Really, this is one of the oddest photos I've seen of Rafael Nadal. The guy has a chronic problem with his left knee. He hasn't played a tennis match since June 28th, when he was bounced out of Wimbledon in the 2nd round by a journeyman ranked 100th in the world. He didn't get a chance to defend his 2008 gold medal -- or carry the Spanish flag -- at the London Olympics. He pulled out of Cincy, and out of the US Open.
So, what's with the cheerful grin?
Nadal issued a statement earlier this week announcing his withdrawal from the Open, the final Grand Slam of the season. Today, he held a news conference from his hometown in Mallorca to elaborate on "I'm not playing because my knee hurts."
Rafa has Hoffa's Syndrome. Alright, I know what you're thinking, and you're wrong. While getting your knee whacked with a lead pipe by a mobster might lead to Hoffa's Syndrome, the condition has nothing to do with the long-missing Teamsters leader.
It's caused when the fat pad in your knee swells up and gets pinched between your knee cap and the bottom of your thigh bone. There's a good explanation of it, with a photo, here.
“The best thing I can do now is to stop, get fully well, accept the situation and work hard to come back better," Nadal said.
This has got to be frustrating. I was out for a few weeks one summer with tennis elbow, and I was in emotional agony. Well, to be fair, I'm frequently in emotional agony, for all sorts of reasons, but it was hard to watch other people play when I couldn't. I imagined my Worthy Opponents getting better, while my arm shriveled up and turned to dust.
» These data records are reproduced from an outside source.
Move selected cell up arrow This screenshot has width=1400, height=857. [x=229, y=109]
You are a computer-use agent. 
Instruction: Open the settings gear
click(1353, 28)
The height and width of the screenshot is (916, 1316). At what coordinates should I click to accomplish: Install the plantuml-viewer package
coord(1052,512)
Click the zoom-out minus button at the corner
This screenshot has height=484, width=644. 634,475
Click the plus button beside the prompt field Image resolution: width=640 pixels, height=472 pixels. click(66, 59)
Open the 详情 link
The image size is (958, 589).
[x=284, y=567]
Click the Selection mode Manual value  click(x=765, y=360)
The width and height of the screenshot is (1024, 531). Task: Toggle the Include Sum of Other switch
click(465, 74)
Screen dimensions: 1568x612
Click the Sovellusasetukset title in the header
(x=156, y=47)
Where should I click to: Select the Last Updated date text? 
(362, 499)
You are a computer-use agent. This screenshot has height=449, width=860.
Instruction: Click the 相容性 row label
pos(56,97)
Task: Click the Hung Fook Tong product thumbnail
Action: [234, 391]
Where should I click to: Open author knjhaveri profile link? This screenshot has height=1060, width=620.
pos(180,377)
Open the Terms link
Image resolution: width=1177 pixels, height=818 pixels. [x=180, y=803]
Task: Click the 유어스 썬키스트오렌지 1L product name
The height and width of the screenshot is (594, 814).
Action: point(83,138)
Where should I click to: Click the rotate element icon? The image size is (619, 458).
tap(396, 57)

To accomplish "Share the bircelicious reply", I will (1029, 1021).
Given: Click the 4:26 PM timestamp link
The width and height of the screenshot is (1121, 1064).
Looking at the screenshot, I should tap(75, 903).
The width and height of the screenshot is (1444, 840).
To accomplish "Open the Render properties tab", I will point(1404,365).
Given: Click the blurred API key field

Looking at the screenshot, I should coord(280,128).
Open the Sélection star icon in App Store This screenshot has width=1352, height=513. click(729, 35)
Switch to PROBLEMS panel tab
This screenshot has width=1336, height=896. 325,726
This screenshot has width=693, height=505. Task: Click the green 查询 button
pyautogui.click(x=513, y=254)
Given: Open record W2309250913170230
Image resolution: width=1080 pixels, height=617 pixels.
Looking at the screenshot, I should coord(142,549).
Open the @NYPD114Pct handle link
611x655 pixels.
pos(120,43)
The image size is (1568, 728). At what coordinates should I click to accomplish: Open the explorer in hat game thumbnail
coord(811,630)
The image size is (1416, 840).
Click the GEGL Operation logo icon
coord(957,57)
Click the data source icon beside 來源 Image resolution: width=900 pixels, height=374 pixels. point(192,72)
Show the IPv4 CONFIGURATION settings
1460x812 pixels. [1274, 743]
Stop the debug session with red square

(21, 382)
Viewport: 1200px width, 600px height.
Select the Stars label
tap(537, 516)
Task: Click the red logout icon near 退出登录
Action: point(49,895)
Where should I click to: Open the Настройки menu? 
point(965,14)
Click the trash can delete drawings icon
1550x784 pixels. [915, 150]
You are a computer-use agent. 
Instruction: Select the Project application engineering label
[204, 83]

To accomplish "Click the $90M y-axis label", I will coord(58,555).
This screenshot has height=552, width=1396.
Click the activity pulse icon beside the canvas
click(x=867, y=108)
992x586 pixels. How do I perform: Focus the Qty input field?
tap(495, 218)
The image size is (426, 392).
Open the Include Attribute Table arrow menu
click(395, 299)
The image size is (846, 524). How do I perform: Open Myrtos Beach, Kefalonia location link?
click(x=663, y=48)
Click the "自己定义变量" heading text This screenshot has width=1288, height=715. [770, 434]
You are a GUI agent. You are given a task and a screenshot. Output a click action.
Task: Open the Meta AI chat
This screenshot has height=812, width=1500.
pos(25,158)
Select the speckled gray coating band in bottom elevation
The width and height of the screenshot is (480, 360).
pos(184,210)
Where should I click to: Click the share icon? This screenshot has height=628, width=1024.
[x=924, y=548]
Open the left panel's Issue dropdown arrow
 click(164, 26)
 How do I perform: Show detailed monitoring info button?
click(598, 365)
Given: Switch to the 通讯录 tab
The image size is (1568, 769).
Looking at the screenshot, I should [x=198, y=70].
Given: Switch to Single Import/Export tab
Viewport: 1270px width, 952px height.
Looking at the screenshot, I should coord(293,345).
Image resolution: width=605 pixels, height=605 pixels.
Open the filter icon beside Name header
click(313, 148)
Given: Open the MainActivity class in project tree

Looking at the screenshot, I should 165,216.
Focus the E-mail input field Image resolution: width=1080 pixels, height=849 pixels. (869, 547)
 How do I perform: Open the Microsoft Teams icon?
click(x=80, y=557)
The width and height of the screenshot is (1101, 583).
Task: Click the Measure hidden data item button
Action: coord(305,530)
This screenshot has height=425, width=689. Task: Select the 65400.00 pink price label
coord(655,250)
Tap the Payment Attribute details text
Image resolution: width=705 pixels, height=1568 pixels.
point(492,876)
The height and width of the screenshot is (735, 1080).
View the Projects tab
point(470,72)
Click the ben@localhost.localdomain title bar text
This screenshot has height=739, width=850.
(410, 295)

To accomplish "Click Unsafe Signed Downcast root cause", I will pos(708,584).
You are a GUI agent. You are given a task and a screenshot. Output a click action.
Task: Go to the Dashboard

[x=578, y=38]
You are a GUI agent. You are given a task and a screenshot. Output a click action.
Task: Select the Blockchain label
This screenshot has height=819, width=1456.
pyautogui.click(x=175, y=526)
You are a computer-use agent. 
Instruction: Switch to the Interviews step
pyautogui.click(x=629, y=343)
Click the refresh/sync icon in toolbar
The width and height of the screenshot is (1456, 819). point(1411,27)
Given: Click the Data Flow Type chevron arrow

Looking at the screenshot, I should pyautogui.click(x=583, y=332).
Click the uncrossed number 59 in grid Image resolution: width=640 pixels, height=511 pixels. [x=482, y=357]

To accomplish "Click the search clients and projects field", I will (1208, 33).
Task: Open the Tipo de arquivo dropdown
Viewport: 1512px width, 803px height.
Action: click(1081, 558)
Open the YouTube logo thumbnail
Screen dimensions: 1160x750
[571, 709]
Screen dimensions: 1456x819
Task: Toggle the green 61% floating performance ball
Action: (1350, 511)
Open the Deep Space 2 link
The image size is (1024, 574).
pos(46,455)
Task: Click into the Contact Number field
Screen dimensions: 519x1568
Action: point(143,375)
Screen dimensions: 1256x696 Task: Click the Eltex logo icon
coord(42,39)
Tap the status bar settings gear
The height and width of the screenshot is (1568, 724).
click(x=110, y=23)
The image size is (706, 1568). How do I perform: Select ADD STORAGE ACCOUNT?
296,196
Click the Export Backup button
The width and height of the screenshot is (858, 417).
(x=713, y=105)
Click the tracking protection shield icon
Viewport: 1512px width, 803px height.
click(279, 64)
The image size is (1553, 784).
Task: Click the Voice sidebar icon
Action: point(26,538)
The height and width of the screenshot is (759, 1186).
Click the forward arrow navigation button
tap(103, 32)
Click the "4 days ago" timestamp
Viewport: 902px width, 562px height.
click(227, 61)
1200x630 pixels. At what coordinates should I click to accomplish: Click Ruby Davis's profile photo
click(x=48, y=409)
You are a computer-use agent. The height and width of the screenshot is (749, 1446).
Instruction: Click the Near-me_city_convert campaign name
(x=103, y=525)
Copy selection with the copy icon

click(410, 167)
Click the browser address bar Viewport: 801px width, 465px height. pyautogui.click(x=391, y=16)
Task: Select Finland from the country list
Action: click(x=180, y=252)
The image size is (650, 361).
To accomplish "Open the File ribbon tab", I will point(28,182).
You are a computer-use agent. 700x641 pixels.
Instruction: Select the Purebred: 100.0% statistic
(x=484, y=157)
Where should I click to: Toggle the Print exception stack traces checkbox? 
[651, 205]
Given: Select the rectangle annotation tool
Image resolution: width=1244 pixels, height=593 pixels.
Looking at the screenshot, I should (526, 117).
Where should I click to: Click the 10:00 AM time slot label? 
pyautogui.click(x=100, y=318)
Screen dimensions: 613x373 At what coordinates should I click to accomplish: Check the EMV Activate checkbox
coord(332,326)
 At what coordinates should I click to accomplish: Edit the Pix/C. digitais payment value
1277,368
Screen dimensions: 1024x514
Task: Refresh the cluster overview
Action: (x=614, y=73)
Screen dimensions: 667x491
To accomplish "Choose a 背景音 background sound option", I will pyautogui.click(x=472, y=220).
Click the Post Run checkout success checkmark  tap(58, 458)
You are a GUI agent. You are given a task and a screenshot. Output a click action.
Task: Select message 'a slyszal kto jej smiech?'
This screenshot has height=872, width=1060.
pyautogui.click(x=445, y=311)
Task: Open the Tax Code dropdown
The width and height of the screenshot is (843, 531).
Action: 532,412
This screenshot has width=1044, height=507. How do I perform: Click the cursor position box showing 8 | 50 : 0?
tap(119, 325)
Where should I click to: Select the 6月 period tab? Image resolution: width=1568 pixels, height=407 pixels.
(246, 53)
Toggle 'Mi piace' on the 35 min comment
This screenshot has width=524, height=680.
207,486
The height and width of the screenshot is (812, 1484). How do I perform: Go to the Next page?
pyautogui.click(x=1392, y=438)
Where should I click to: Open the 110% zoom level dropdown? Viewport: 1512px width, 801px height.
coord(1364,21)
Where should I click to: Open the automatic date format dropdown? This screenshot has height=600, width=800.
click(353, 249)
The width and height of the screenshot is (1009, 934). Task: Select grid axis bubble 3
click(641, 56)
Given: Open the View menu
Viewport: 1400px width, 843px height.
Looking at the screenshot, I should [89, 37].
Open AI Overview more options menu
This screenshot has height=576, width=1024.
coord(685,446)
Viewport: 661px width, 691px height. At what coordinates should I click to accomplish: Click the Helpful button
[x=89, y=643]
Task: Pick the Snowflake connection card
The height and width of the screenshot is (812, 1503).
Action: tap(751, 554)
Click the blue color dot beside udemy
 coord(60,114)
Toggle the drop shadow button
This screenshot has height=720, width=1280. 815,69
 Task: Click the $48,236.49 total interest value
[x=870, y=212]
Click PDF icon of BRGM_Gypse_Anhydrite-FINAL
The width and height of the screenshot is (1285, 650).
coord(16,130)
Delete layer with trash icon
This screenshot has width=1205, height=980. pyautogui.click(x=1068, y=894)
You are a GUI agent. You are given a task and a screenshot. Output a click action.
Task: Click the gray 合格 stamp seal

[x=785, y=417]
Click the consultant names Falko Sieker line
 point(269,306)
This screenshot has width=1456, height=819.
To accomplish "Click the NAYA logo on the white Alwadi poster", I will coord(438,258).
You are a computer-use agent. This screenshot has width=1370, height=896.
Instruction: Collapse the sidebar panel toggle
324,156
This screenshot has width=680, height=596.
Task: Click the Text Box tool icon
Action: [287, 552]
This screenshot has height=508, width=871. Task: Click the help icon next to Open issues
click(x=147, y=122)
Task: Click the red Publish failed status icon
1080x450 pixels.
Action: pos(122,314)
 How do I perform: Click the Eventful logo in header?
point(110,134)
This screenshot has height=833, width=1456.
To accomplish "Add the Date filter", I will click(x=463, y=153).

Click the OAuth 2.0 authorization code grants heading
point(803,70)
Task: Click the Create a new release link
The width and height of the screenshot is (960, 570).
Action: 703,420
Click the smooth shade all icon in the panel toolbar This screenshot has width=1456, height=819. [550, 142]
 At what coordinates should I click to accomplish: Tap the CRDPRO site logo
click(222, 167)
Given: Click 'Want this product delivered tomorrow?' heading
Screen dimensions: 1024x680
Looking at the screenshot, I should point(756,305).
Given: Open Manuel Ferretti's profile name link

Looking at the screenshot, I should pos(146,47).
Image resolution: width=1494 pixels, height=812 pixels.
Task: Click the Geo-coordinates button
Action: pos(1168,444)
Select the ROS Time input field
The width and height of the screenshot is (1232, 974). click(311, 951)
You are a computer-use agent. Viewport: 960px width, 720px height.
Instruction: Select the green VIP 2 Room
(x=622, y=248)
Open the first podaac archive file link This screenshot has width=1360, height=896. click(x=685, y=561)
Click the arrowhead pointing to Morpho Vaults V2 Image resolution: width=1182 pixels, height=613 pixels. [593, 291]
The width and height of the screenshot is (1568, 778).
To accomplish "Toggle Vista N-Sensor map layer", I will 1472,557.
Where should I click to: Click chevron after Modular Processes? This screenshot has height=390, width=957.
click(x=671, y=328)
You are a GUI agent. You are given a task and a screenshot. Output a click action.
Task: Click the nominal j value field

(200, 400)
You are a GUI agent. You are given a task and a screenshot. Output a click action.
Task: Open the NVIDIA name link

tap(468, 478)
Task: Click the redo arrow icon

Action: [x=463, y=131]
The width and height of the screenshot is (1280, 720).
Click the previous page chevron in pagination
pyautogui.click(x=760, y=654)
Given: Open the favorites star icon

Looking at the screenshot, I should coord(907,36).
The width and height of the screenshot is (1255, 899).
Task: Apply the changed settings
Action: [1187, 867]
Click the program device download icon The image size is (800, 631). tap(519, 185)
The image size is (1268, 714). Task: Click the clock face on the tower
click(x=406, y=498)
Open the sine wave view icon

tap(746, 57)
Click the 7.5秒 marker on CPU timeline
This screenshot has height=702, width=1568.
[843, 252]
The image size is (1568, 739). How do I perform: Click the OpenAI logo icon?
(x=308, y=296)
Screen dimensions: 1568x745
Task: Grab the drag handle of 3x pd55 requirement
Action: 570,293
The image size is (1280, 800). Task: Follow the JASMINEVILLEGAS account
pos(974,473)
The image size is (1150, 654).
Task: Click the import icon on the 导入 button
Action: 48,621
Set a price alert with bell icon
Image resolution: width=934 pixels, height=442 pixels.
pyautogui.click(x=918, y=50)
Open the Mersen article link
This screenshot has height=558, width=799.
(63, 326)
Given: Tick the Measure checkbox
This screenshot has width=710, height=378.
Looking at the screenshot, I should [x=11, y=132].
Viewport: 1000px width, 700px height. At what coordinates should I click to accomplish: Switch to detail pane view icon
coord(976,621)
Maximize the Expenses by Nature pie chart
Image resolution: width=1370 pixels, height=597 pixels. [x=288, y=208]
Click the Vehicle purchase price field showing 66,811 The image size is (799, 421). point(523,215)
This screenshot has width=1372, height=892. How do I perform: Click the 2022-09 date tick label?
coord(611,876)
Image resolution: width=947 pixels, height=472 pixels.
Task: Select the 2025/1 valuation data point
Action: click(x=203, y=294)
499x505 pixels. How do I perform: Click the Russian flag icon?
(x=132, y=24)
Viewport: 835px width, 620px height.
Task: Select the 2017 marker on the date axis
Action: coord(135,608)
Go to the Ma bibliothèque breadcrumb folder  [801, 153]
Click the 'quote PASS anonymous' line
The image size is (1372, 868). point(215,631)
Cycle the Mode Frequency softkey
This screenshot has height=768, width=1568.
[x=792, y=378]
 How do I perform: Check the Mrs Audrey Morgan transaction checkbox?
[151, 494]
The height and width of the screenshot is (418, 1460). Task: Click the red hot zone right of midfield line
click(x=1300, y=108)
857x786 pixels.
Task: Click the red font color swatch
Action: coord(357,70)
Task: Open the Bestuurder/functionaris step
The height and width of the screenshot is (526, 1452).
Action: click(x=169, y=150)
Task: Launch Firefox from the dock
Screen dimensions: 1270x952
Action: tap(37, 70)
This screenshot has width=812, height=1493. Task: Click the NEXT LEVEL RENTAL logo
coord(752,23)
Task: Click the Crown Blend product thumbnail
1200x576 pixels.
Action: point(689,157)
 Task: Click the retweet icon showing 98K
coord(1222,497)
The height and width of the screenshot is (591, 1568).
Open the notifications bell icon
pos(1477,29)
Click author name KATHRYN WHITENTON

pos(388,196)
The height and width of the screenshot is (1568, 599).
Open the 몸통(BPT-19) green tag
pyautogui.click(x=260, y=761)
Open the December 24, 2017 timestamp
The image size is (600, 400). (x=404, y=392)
I wanted to know when, exactly, this tendonitis was going to go away and when I could start hitting again. I didn't like the open-endedness of my healing process, my powerlessness.
If I were Rafa, I wouldn't look so damned happy.
Rafa's ranked 3rd in the world, only 695 points ahead of Andy Murray, the guy who struck Olympic gold just a few weeks ago at Wimbledon.
“At this stage in my career my ranking is of the least importance,” Nadal said. “The most important thing is that I am sure I am fit to compete like I did during the first six months of this year, with a solid chance to win in each tournament I enter. After being almost eight years ranked either first or second, I think that being ranked second or fourth or sixth doesn’t really change anything.”
There's no time table for his return. He said he'd like to play for Spain in the Davis Cup semifinal match against the United States, starting Sept. 14, but he's not promising anything.